■ **Problem requirements**
Go through the records, and copy each line in which the string "pixels" is present.

■ **Material shown**
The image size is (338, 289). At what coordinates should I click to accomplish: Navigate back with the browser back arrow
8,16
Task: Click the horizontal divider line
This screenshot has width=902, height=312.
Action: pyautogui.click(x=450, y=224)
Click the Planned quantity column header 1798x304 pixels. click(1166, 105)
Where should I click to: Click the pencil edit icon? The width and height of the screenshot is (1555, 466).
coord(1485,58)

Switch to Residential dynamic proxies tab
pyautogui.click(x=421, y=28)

==

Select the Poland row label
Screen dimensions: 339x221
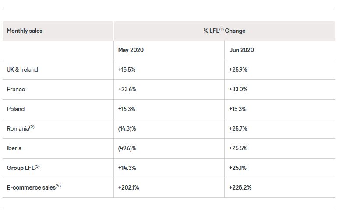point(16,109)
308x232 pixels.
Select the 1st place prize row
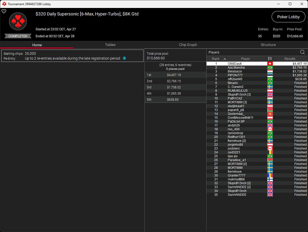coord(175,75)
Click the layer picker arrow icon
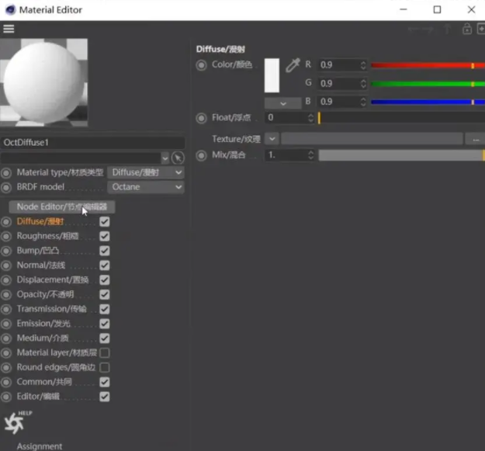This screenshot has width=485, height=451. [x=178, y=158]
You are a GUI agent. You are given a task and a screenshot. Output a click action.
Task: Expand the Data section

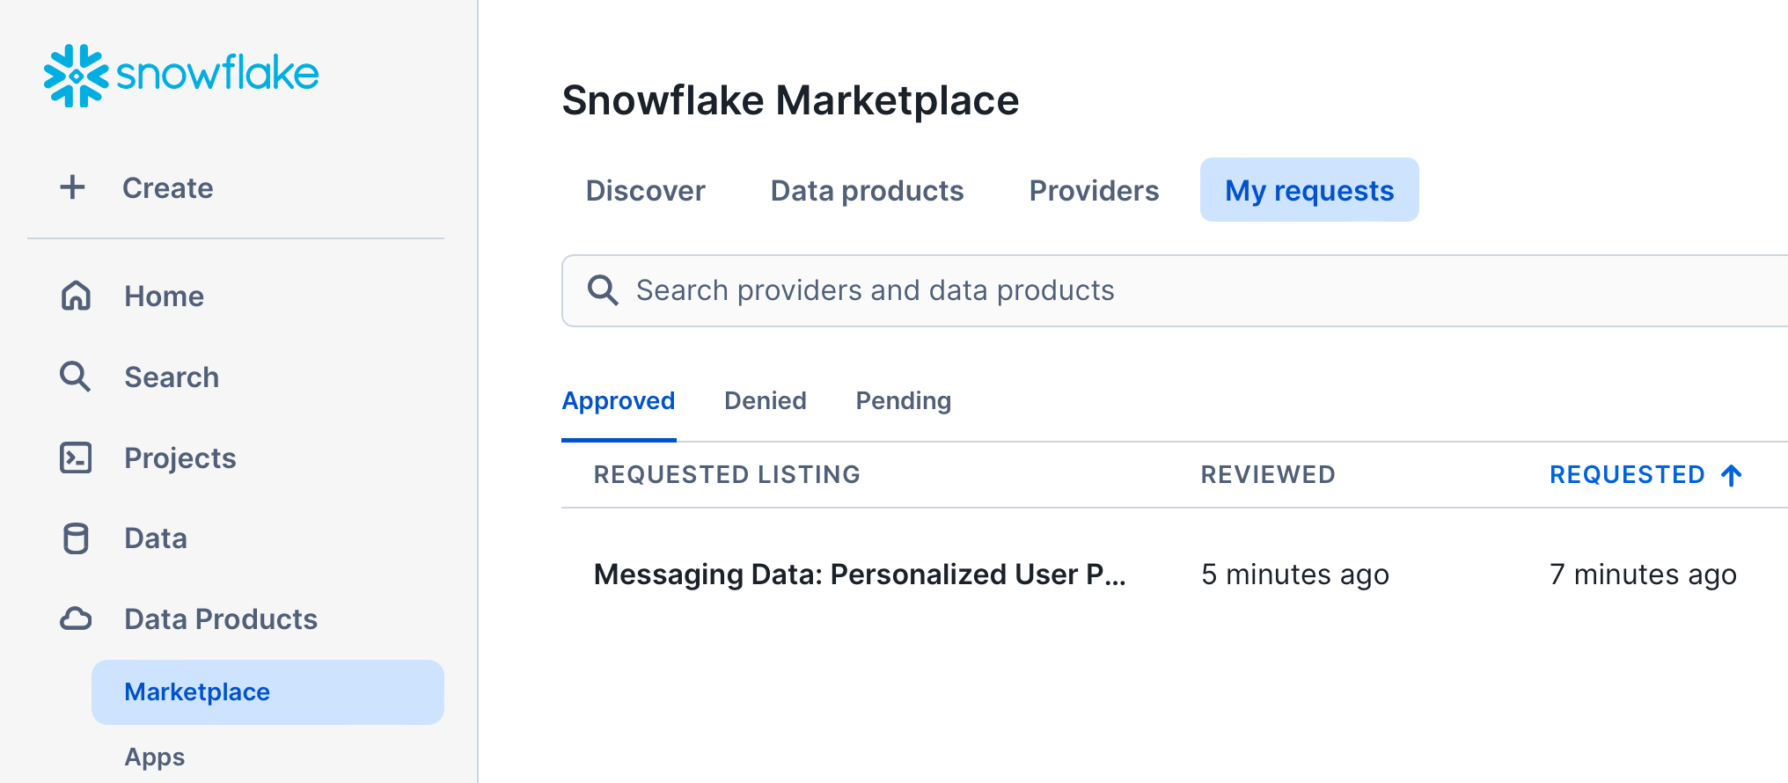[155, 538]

...

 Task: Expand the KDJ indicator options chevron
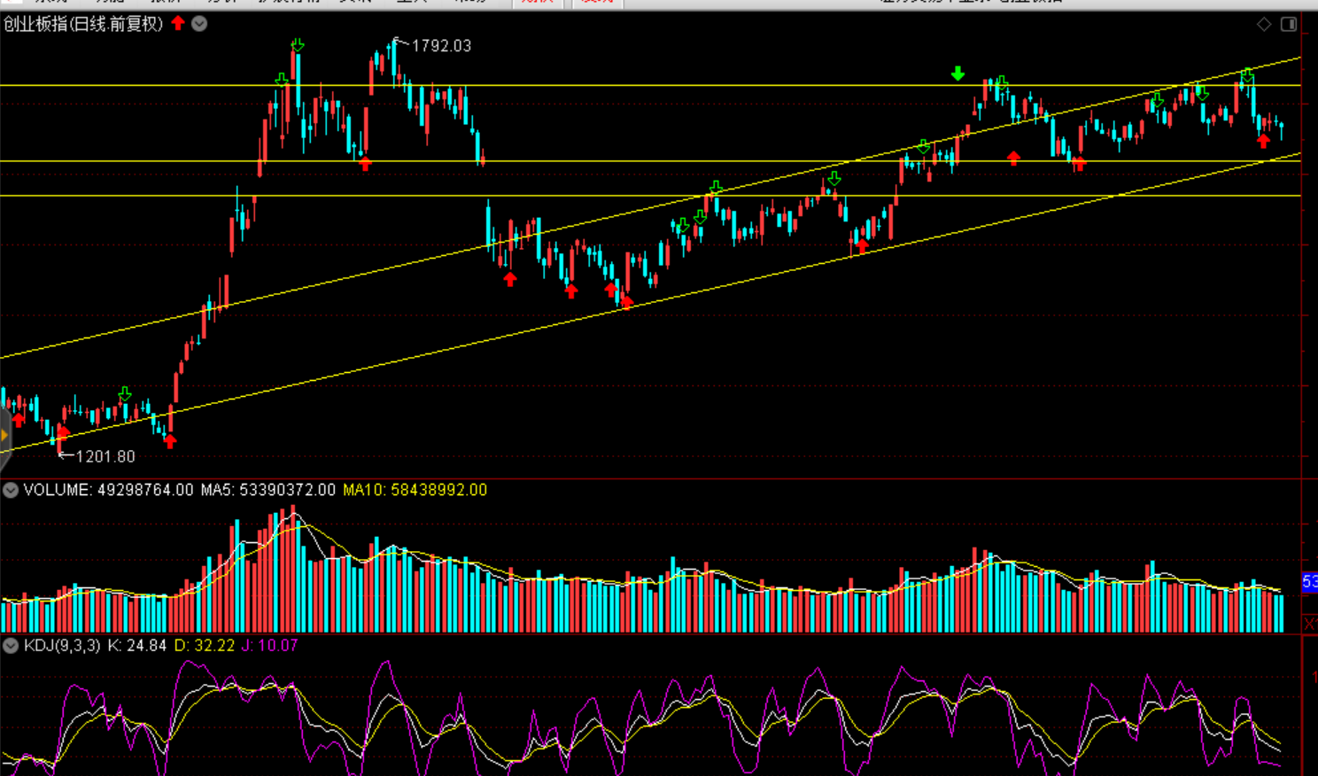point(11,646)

■ **Reply**
Click the Planned quantity column header 1798x304 pixels. click(1166, 105)
308x232 pixels.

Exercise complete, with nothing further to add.